Andes Technology Corporation is a Taiwanese supplier of 32/64-bit embedded CPU cores and a founding Premier member of RISC-V International. It focuses on the embedded market and delivers CPU cores with integrated development environment and associated software and hardware for SoC development. With regard to the computing-processors market, Andes is ranked the fifth largest intellectual-property company in the world. By the end of 2022, the cumulative volume of Andes-Embedded SoCs had surpassed 12 billion.

== History ==
Andes was founded in Hsinchu Science Park, Taiwan in 2005 and went public on the Taiwan Stock Exchange and began trading on 14 March 2017.

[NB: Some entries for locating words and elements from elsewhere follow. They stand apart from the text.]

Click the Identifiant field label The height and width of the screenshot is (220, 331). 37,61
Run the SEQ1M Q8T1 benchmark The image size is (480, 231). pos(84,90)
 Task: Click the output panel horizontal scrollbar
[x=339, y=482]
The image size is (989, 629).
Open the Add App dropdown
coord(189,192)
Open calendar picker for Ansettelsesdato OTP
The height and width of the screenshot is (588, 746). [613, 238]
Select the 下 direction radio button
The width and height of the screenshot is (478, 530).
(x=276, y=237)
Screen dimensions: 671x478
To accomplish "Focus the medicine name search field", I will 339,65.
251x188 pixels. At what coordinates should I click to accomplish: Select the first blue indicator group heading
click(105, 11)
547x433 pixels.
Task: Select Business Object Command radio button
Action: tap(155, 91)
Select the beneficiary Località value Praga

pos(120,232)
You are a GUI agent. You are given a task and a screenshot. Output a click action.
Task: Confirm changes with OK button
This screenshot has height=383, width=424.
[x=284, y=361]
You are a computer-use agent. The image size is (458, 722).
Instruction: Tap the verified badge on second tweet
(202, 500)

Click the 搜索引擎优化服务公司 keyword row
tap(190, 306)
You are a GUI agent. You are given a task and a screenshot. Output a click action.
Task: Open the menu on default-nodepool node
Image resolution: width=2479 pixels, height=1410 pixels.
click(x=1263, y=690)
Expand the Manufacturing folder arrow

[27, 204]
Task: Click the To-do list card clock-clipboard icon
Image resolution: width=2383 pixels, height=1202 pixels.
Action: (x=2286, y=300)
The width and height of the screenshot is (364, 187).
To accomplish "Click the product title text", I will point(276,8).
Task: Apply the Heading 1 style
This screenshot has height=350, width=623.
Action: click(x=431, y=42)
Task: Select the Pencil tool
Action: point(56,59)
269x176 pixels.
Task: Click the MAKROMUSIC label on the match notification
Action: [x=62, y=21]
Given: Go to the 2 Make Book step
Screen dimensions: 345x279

In 2016, Andes joined RISC-V International Association and became the founding Premier member in 2020. In 2017, Andes expanded its product lines by adding RISC-V processors based on AndeStar V5 architecture.

== Applications ==
Andes CPU cores are applied to applications including 5G, ADAS, AI/machine learning, AR/VR, audio, blockchain, Bluetooth, cloud computing, data centers, gaming, GPS, IoT, MCU, security, sensing, sensor fusion, SSD controllers, storage, touch screen and TDDI controllers, USB 3.0 storage, voice recognition, Wi-Fi, wireless charger and so on.

== Partners ==
Andes has more than 150 partners, including foundry (such as TSMC, UMC, GlobalFoundries), Electronic Design Automation (EDA), IP, design service (such as Faraday and GUC), key component, development tool, medium & application software, operating software, academic & education, industry & affiliations members.